Renewed success did not happen overnight but gradually Hitzfeld built a team to be reckoned with. After four years under his stewardship the club were champions again in 1995. They retained the title and last week went to the top for the first time this season, ahead of Bayern Munich. Dortmund are firmly back where they feel they belong.
Comparisons with Manchester United who suffered a similarly fallow decade or two are impossible to resist. If all goes as expected on Wednesday night the pair should meet in the European Cup semi-finals next month and decide, among other matters, whose revival has been the more effective. Dortmund beat Auxerre 3-1 in the first leg of the quarter-finals.
"I can't think of matches in April. We have eight games in March to consider before and all of them are important," said Hitzfeld last week in time- honoured taking-each-game-as-it-comes fashion. "We have some problems at the moment and it has been difficult to find a rhythm again after the winter break. We had only three matches in the league before the European Cup began again and that isn't enough."
From having too little football - evidence against splitting the season - Hitzfeld is now concerned that Dortmund will have too much. A mounting fixture list will not give his injured players, especially the powerful Brazilian defender Julio Cesar, time to recover. Hitzfeld was doggedly diplomatic but it would appear that the rest has done Dortmund nothing but good. They have followed last year's pattern in waiting until spring to go top.

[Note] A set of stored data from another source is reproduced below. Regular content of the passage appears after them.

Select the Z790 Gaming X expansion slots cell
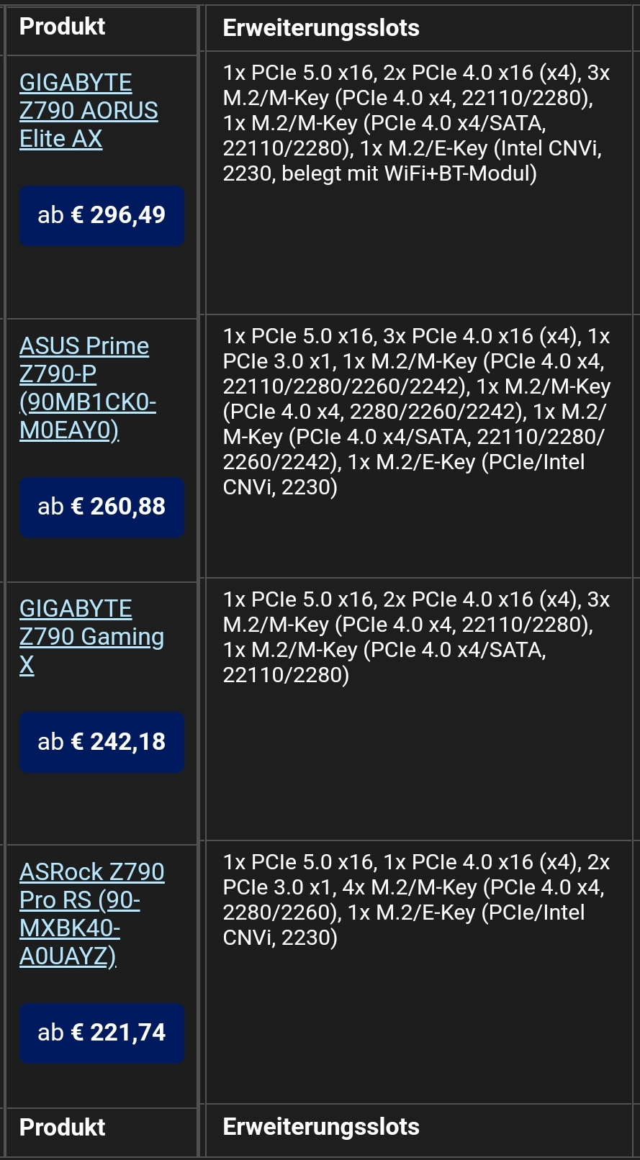This screenshot has height=1160, width=640. tap(418, 637)
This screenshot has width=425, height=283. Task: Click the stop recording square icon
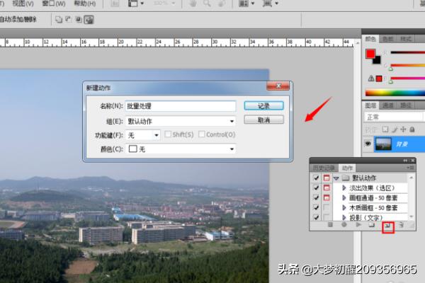point(330,225)
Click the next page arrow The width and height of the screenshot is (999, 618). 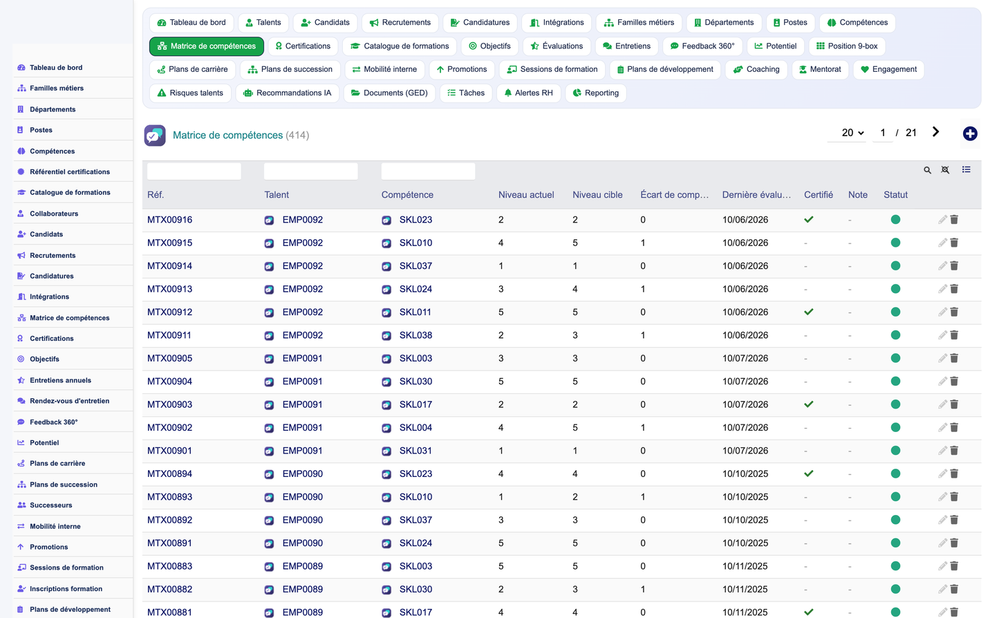point(935,132)

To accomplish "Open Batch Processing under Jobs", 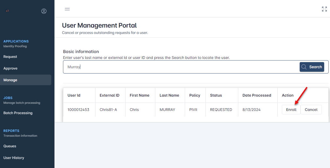I will click(18, 113).
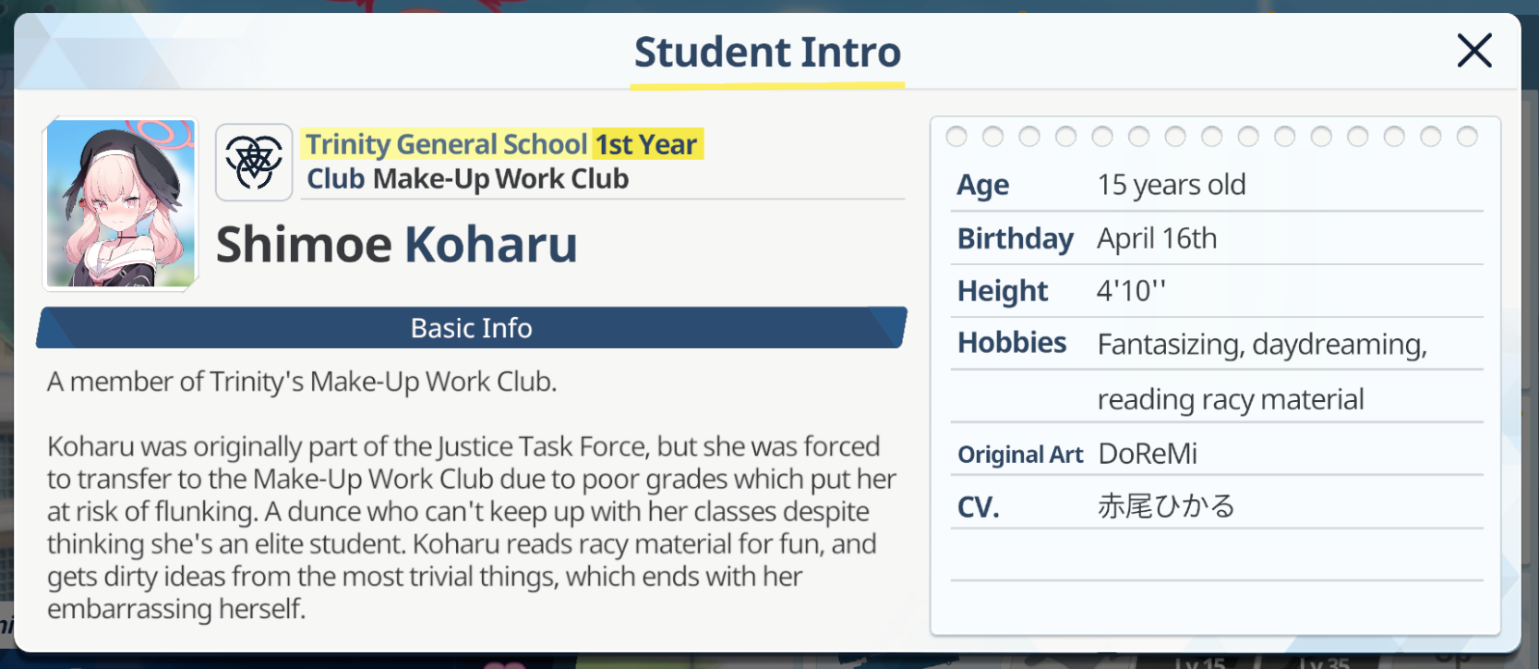
Task: Select the CV. voice actor row
Action: point(1217,506)
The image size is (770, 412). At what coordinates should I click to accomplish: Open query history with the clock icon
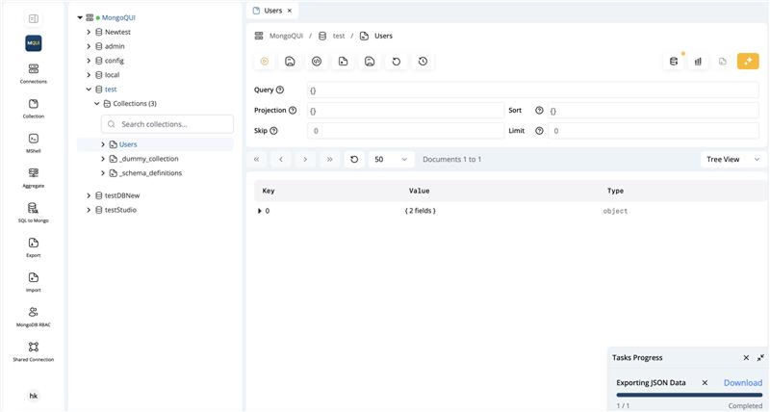(x=423, y=62)
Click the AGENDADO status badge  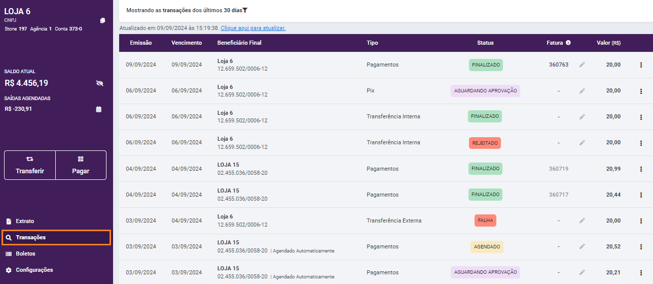487,246
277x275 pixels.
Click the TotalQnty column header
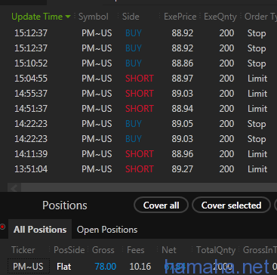coord(216,250)
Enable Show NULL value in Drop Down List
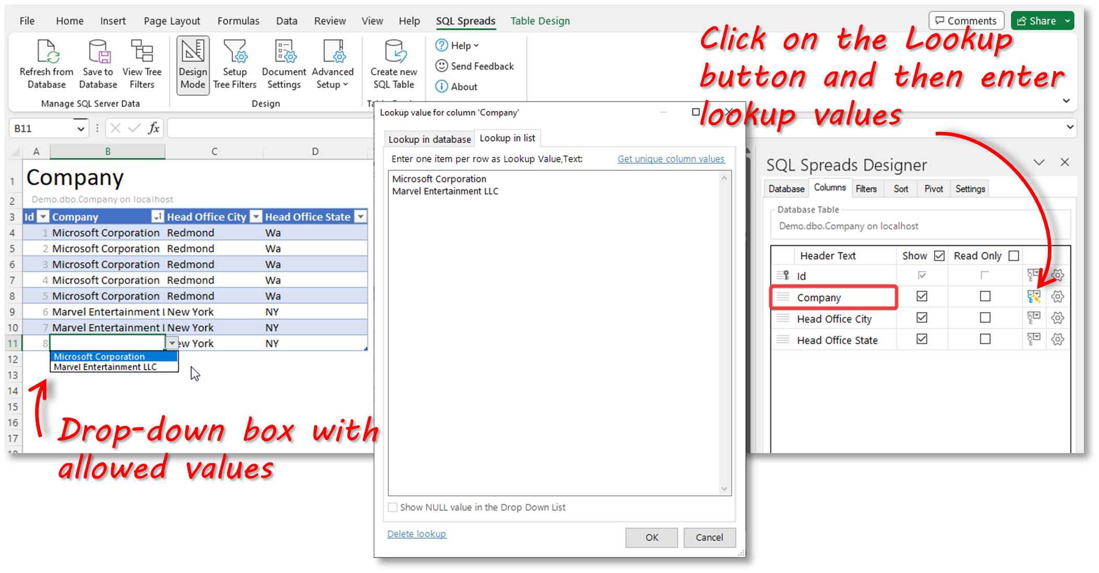 [x=392, y=507]
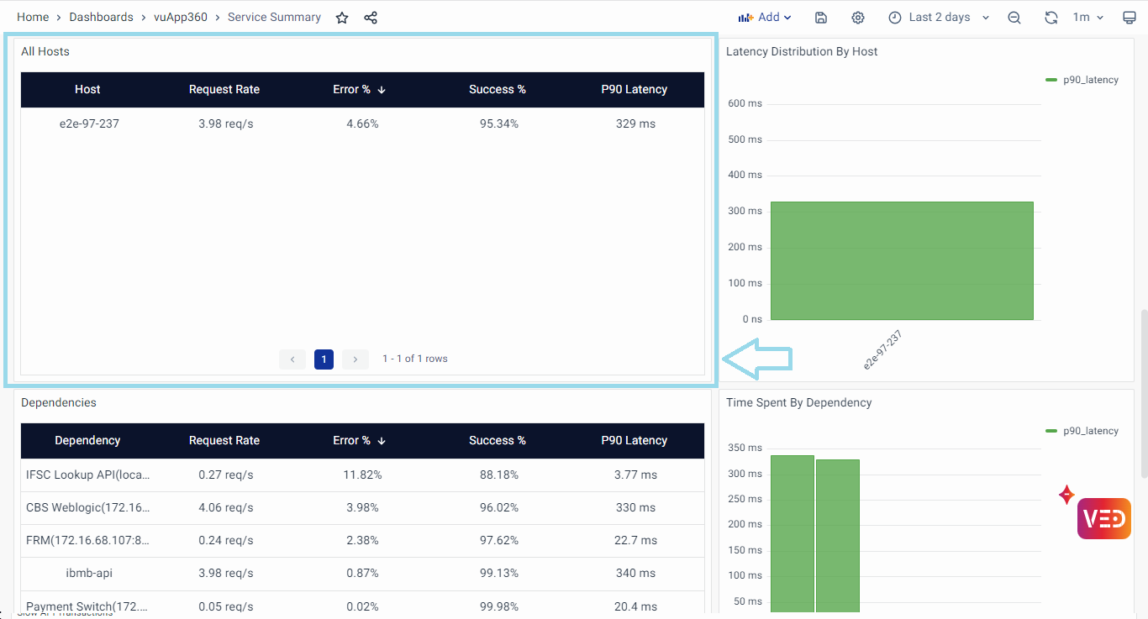Viewport: 1148px width, 619px height.
Task: Switch to TV kiosk view mode
Action: coord(1130,18)
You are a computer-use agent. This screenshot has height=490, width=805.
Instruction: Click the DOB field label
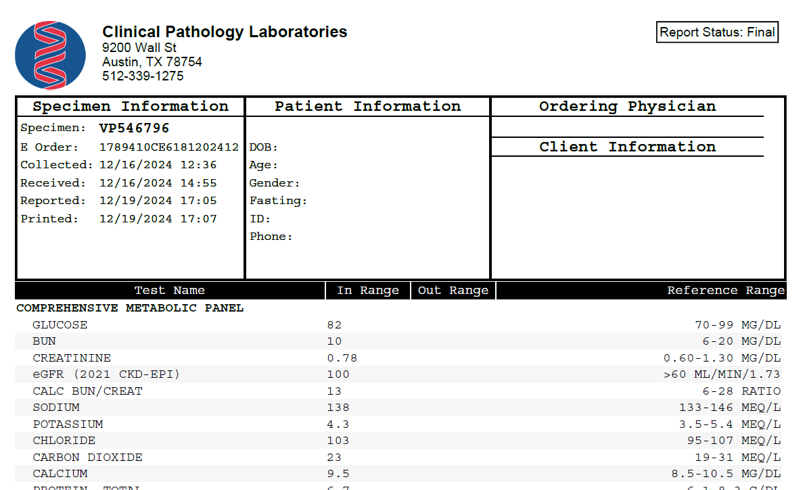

Whether this is by accident or design there is no doubting that Hitzfeld, 48, was an inspired choice for the job. After a playing career which included representing Germany in the 1972 Olympics, he learned the coaching trade at Grasshoppers Zurich. He was taken to Dortmund by the club's president, Dr Gerd Niebaum, a lawyer who was determined the lean times should end. When early results did not go swimmingly Niebaum steadfastly resisted pressure to sack Hitzfeld (shades of Alex Ferguson at Old Trafford).
The key to Dortmund's re-emergence has been the return from Italy of four polished German players, Stefan Reuter, Jurgen Kohler, Karlheinz Reidle and, perhaps most significantly, Matthias Sammer, clinically effective libero and European Footballer of the Year.
The winter break has also coincided with the return to fitness of the dazzling Portuguese midfielder Paulo Sosa, who was signed in the summer and injured almost immediately. Hitzfeld claims he is not match fit but he has already won over the fans as has the 19-year-old Ghanaian striker, Ibrahim Tanko. Although Tanko is still behind Reidle and Stefan Chapuisat in the pecking order for a place, his strike against Freiburg last weekend is in the running for German goal of the season.
Hitzfeld may refuse to contemplate it but there is a special incentive for Dortmund to reach the European Cup final for the first time. The match is being played in Munich, home of their arch rivals Bayern. As Josef Schneck of the club's marketing department put it: "It would mean a lot. It would be like Liverpool playing it at Old Trafford."